**Input data:**

▬▬▬

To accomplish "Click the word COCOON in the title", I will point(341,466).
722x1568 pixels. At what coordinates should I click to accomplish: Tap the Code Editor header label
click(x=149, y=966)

▬▬▬

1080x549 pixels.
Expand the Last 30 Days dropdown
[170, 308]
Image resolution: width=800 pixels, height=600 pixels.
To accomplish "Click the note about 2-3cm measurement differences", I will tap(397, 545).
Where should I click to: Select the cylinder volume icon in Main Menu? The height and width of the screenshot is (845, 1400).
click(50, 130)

▬▬▬

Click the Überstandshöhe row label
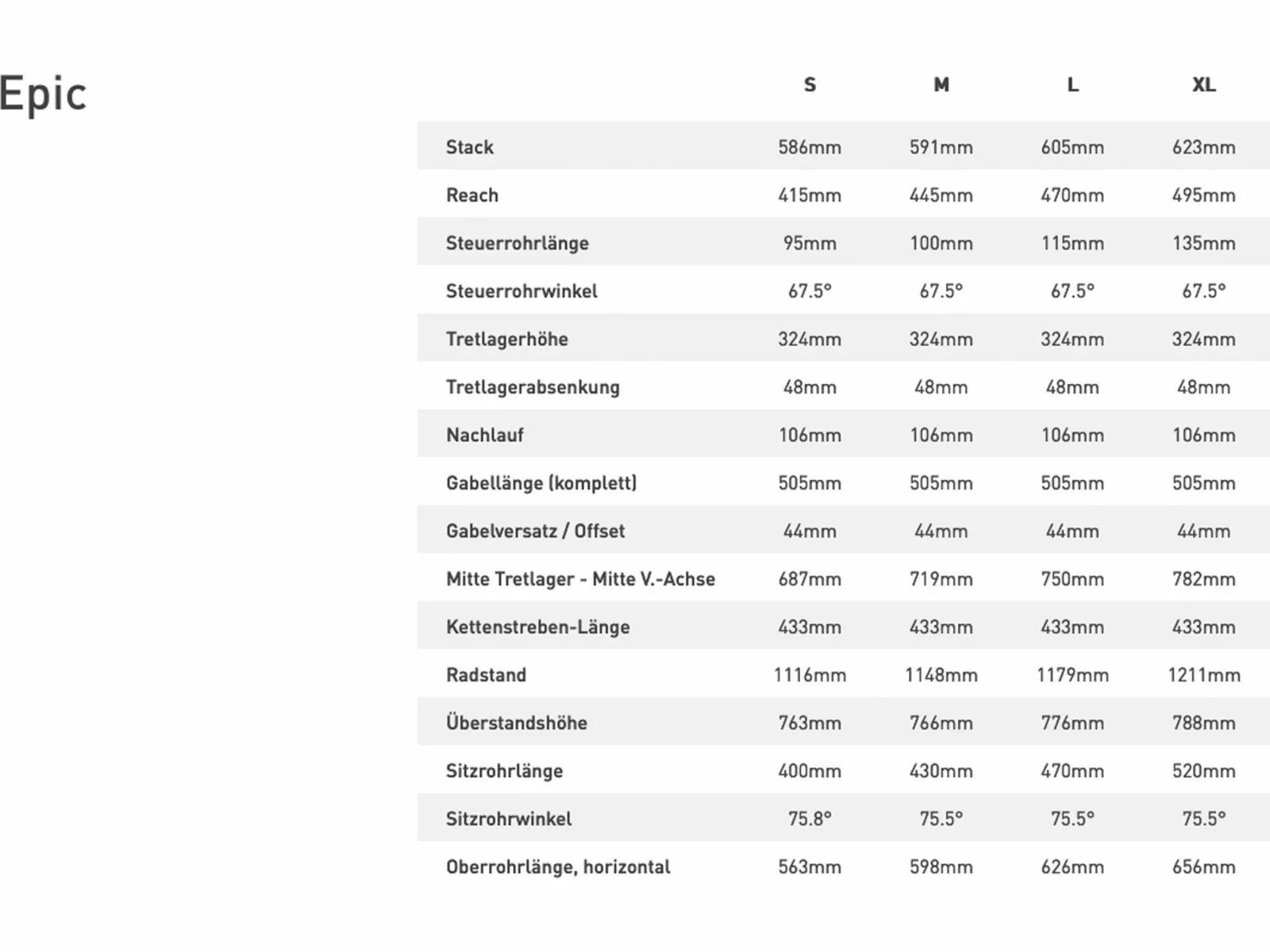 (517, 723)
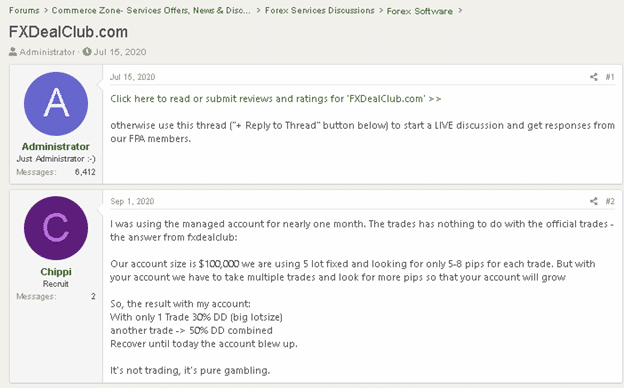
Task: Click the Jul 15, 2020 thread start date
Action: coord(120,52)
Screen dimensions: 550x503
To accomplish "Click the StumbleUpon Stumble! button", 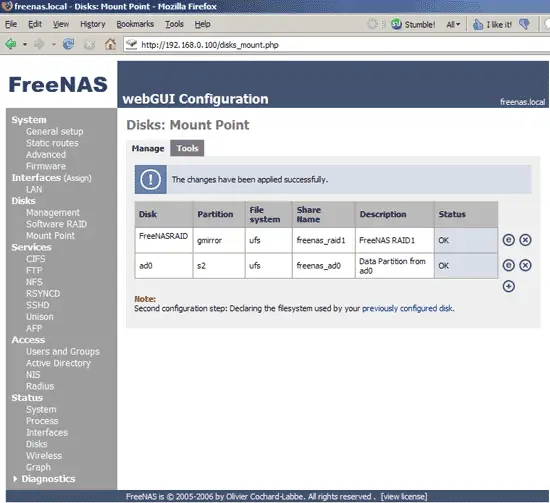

▬▬▬

**The problem:** Track down every line in the entries that includes the string "will", and copy it.

**Answer area:**
To accomplish "Click the word COCOON in the title", I will point(341,466).
To accomplish "Click the note about 2-3cm measurement differences", I will tap(397, 545).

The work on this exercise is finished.